Exercise prompt
Having read the material, return every line of it exactly.

Task data: Begin

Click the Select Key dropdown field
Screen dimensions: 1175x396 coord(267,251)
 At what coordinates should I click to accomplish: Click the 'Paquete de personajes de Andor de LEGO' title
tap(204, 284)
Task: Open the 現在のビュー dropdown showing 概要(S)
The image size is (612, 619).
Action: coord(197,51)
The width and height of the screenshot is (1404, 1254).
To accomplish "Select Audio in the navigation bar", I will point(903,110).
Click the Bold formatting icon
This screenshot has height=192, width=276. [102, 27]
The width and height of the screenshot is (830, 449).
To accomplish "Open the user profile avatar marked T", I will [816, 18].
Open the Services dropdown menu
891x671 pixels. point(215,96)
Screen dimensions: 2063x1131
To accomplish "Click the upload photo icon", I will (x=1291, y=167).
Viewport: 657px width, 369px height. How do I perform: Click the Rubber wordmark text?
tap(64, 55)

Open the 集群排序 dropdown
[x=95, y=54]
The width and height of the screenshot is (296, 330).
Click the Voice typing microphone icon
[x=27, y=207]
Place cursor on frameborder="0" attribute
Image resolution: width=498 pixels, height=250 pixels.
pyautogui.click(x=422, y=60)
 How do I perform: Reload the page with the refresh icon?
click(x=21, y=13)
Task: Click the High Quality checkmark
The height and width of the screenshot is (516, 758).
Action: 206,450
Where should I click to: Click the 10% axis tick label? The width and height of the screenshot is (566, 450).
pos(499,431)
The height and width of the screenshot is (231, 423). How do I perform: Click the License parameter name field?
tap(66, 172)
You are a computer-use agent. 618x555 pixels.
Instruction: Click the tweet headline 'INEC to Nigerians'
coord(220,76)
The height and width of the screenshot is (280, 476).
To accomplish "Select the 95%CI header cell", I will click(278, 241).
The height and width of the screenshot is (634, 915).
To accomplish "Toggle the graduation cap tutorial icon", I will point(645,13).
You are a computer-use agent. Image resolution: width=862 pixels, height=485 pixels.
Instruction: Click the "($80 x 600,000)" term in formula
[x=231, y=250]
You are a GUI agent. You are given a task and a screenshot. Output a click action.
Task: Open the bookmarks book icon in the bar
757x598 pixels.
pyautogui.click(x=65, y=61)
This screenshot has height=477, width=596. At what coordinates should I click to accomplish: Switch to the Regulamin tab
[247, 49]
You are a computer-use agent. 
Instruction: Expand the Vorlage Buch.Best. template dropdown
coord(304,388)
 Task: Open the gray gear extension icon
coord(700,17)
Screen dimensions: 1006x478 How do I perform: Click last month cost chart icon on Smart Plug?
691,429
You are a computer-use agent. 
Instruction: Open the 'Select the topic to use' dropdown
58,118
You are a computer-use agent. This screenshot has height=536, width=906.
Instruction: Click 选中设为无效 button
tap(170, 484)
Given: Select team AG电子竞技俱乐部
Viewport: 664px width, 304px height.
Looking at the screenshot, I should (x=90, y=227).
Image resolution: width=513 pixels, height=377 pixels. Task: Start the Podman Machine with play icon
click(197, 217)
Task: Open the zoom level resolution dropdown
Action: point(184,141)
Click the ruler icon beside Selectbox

Task data: End

Result below
Click the Select Key dropdown field
Screen dimensions: 1175x396 coord(267,251)
 At what coordinates should I click to accomplish: Click the 'Paquete de personajes de Andor de LEGO' title
tap(204, 284)
Task: Open the 現在のビュー dropdown showing 概要(S)
The image size is (612, 619).
Action: coord(197,51)
The width and height of the screenshot is (1404, 1254).
To accomplish "Select Audio in the navigation bar", I will point(903,110).
Click the Bold formatting icon
This screenshot has height=192, width=276. [102, 27]
The width and height of the screenshot is (830, 449).
To accomplish "Open the user profile avatar marked T", I will [816, 18].
Open the Services dropdown menu
891x671 pixels. point(215,96)
Screen dimensions: 2063x1131
To accomplish "Click the upload photo icon", I will (x=1291, y=167).
Viewport: 657px width, 369px height. How do I perform: Click the Rubber wordmark text?
tap(64, 55)

Open the 集群排序 dropdown
[x=95, y=54]
The width and height of the screenshot is (296, 330).
Click the Voice typing microphone icon
[x=27, y=207]
Place cursor on frameborder="0" attribute
Image resolution: width=498 pixels, height=250 pixels.
pyautogui.click(x=422, y=60)
 How do I perform: Reload the page with the refresh icon?
click(x=21, y=13)
Task: Click the High Quality checkmark
The height and width of the screenshot is (516, 758).
Action: 206,450
Where should I click to: Click the 10% axis tick label? The width and height of the screenshot is (566, 450).
pos(499,431)
The height and width of the screenshot is (231, 423). How do I perform: Click the License parameter name field?
tap(66, 172)
You are a computer-use agent. 618x555 pixels.
Instruction: Click the tweet headline 'INEC to Nigerians'
coord(220,76)
The height and width of the screenshot is (280, 476).
To accomplish "Select the 95%CI header cell", I will click(278, 241).
The height and width of the screenshot is (634, 915).
To accomplish "Toggle the graduation cap tutorial icon", I will point(645,13).
You are a computer-use agent. Image resolution: width=862 pixels, height=485 pixels.
Instruction: Click the "($80 x 600,000)" term in formula
[x=231, y=250]
You are a GUI agent. You are given a task and a screenshot. Output a click action.
Task: Open the bookmarks book icon in the bar
757x598 pixels.
pyautogui.click(x=65, y=61)
This screenshot has height=477, width=596. At what coordinates should I click to accomplish: Switch to the Regulamin tab
[247, 49]
You are a computer-use agent. 
Instruction: Expand the Vorlage Buch.Best. template dropdown
coord(304,388)
 Task: Open the gray gear extension icon
coord(700,17)
Screen dimensions: 1006x478 How do I perform: Click last month cost chart icon on Smart Plug?
691,429
You are a computer-use agent. 
Instruction: Open the 'Select the topic to use' dropdown
58,118
You are a computer-use agent. This screenshot has height=536, width=906.
Instruction: Click 选中设为无效 button
tap(170, 484)
Given: Select team AG电子竞技俱乐部
Viewport: 664px width, 304px height.
Looking at the screenshot, I should (x=90, y=227).
Image resolution: width=513 pixels, height=377 pixels. Task: Start the Podman Machine with play icon
click(197, 217)
Task: Open the zoom level resolution dropdown
Action: point(184,141)
Click the ruler icon beside Selectbox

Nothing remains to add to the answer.